- [WHAT IS BEING ASKED]: Please print the entries below exactly, from the line with "Given: Click the DP-NORM slave device icon" through the line with "The width and height of the screenshot is (1568, 752).", including both of those lines and leaving out all others.

- [Collected data]:
━━━━

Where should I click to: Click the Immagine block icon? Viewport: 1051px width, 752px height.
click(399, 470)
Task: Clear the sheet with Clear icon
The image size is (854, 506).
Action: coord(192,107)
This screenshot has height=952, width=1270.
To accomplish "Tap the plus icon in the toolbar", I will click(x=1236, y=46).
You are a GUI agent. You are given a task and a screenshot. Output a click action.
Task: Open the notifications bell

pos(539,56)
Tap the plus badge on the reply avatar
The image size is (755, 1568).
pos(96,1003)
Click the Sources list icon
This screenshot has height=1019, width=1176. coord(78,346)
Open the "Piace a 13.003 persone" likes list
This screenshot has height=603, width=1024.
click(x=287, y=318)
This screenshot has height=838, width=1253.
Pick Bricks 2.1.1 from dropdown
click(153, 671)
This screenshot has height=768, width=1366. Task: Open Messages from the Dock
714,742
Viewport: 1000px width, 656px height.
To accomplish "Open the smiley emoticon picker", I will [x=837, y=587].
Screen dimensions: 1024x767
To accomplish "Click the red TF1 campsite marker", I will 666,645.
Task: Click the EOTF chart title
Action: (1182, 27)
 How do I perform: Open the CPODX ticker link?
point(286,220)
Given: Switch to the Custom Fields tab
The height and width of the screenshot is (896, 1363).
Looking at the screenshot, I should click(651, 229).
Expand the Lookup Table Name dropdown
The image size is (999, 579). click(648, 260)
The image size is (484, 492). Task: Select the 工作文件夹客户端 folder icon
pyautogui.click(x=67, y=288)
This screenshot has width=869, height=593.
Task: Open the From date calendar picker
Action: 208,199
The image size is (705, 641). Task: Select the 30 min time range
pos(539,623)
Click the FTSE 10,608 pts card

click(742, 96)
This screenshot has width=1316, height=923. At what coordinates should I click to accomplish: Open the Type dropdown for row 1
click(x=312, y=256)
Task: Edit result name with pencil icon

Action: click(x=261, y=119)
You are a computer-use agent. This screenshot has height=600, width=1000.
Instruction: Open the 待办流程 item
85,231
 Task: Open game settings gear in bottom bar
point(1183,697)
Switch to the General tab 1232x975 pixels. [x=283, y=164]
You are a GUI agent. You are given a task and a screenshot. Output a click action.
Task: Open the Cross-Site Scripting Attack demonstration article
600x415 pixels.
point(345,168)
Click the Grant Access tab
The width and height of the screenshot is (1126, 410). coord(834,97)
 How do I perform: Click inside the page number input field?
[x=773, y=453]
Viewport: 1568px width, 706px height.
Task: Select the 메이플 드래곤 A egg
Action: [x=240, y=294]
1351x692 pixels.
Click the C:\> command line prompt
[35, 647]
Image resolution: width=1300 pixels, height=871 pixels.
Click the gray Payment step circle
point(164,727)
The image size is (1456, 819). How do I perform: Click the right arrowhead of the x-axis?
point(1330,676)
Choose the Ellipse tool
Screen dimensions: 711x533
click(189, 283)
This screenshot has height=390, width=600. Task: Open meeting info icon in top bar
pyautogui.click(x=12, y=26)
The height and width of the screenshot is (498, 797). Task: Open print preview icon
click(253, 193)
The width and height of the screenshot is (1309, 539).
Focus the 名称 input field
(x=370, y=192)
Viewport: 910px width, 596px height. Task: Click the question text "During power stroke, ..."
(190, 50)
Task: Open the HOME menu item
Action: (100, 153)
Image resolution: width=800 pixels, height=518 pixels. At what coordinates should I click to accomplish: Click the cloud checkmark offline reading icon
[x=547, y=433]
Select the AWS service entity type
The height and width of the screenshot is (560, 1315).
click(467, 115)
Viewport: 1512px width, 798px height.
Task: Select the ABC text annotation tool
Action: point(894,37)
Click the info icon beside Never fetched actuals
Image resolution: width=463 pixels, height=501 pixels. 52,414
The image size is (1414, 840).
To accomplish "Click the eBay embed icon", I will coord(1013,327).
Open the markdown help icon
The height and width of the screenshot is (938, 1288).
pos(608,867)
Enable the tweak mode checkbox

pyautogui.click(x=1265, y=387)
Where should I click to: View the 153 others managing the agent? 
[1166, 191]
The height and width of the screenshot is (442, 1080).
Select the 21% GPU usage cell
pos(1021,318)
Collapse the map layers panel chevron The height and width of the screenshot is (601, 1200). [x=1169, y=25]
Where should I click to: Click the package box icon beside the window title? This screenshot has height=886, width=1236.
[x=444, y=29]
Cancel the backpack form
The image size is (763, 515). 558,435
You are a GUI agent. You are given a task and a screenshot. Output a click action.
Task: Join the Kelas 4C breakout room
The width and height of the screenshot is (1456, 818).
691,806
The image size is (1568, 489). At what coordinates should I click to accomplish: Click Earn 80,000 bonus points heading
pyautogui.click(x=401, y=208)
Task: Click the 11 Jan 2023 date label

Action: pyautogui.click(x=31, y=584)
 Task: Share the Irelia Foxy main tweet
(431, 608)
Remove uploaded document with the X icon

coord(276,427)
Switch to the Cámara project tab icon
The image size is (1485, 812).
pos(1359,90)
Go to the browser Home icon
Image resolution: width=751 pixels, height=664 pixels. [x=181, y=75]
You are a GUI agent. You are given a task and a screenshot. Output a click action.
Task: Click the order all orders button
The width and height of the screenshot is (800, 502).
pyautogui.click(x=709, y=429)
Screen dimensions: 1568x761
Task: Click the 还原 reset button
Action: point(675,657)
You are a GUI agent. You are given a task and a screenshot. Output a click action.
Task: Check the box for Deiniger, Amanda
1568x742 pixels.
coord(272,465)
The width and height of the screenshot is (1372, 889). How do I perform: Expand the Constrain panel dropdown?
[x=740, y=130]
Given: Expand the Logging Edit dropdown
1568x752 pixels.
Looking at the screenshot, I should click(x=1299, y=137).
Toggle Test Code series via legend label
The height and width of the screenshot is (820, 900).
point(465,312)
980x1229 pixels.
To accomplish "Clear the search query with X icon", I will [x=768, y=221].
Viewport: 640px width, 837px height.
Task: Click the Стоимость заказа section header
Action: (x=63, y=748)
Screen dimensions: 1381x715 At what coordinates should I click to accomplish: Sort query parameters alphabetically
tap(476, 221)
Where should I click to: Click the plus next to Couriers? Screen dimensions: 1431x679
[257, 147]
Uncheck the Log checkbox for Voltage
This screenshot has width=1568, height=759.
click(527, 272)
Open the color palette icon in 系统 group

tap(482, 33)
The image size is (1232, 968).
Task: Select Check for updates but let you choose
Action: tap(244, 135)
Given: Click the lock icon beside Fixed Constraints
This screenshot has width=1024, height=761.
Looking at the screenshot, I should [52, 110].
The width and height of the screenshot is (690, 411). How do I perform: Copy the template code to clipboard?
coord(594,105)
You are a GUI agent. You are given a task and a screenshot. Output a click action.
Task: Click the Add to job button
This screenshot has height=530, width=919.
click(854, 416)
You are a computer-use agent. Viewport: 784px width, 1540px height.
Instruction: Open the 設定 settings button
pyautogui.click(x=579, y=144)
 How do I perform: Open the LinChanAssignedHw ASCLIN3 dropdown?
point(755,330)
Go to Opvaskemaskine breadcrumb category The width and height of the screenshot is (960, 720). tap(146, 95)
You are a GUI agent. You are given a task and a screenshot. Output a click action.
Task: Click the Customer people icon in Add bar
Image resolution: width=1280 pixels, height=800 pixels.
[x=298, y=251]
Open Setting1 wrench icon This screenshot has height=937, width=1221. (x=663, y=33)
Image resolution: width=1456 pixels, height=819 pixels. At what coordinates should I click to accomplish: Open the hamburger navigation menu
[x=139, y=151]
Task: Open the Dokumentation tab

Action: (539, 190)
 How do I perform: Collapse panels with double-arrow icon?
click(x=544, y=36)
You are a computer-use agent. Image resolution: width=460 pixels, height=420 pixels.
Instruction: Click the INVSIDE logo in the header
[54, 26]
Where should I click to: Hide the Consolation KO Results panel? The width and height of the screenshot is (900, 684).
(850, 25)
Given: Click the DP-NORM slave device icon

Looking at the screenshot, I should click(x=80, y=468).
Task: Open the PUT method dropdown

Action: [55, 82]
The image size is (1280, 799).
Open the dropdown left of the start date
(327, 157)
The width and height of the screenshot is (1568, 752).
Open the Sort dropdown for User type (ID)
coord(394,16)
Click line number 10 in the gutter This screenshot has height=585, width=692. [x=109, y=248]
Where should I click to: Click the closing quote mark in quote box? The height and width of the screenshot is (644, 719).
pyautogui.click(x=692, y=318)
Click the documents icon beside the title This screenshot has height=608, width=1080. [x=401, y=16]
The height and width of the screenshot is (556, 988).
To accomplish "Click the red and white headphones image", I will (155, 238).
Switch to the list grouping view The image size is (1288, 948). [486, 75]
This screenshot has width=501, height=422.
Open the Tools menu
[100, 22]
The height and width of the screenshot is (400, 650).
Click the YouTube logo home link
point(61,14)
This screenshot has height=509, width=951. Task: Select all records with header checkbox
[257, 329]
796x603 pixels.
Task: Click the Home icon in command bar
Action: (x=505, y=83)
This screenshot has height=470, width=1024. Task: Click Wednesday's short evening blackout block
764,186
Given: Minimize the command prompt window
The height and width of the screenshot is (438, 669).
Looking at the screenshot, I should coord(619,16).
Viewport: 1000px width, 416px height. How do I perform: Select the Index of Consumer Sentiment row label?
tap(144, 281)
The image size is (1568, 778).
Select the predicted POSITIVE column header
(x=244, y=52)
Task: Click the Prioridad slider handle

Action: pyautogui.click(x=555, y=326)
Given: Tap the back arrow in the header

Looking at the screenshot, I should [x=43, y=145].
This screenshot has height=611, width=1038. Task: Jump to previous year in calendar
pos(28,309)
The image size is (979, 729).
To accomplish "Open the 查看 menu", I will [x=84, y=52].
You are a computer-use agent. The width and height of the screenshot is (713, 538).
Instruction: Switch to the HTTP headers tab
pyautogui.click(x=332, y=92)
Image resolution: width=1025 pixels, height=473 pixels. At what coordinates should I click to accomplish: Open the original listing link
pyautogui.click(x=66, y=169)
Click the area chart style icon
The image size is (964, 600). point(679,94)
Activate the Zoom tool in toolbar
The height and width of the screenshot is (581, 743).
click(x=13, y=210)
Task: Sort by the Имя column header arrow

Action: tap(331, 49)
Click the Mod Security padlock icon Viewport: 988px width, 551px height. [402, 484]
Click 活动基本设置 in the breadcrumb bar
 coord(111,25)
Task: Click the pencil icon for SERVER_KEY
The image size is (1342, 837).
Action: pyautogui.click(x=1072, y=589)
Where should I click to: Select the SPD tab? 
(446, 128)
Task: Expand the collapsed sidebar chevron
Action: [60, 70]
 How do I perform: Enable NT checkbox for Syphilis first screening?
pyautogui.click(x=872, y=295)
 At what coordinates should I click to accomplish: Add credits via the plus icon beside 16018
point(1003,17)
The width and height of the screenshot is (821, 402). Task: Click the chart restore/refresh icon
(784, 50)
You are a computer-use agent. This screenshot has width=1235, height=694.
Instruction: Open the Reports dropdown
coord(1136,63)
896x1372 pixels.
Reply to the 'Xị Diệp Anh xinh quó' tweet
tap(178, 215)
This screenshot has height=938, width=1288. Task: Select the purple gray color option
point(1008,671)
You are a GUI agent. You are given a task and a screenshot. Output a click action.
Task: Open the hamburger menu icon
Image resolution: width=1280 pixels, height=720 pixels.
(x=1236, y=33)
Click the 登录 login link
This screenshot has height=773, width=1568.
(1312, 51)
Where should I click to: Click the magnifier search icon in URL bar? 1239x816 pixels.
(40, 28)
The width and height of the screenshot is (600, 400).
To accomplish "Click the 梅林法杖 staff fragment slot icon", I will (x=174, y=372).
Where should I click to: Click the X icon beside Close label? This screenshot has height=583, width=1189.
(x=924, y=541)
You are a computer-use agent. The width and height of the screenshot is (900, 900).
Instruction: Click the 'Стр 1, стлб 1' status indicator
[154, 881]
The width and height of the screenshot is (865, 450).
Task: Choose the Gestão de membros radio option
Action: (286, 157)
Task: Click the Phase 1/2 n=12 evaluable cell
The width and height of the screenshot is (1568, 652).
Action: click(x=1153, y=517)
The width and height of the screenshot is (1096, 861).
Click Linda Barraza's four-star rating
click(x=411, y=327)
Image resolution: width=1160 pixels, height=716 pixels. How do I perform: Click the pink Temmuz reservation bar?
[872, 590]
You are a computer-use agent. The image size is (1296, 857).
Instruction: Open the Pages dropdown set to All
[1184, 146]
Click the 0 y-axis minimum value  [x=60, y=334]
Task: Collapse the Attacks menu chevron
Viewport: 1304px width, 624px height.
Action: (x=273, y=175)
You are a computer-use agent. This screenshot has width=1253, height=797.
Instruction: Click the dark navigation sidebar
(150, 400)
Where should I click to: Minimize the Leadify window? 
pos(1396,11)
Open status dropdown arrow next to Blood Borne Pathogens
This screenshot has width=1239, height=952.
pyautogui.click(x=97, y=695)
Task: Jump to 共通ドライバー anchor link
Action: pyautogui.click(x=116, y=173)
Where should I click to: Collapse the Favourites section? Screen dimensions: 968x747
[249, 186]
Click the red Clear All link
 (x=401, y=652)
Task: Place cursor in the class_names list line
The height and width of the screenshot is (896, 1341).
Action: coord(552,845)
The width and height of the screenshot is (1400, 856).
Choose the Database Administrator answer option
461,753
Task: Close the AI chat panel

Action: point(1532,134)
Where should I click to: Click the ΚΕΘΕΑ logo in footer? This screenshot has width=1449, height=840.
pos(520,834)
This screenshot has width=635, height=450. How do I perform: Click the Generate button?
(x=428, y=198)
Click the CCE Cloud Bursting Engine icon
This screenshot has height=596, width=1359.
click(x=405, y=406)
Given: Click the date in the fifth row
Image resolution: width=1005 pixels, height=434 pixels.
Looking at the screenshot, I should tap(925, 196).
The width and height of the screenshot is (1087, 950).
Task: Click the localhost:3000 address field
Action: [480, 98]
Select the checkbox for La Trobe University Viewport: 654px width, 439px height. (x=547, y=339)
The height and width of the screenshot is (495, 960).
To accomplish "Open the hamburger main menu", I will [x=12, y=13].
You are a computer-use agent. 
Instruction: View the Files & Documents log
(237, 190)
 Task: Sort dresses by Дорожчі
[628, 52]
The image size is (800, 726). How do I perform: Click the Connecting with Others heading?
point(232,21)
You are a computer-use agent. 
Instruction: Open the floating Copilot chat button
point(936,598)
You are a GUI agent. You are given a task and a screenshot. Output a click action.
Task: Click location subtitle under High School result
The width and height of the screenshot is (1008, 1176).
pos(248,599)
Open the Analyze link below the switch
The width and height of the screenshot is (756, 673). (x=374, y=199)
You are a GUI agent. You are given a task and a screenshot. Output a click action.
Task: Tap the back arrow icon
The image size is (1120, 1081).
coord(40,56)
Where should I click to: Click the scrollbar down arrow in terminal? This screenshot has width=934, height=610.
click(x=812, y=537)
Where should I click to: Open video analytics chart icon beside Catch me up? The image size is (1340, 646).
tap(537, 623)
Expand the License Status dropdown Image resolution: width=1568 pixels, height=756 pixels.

━━━━

- [COMPLETED TASK]:
Given: Click the DP-NORM slave device icon

Looking at the screenshot, I should click(x=80, y=468).
Task: Open the PUT method dropdown

Action: [55, 82]
The image size is (1280, 799).
Open the dropdown left of the start date
(327, 157)
The width and height of the screenshot is (1568, 752).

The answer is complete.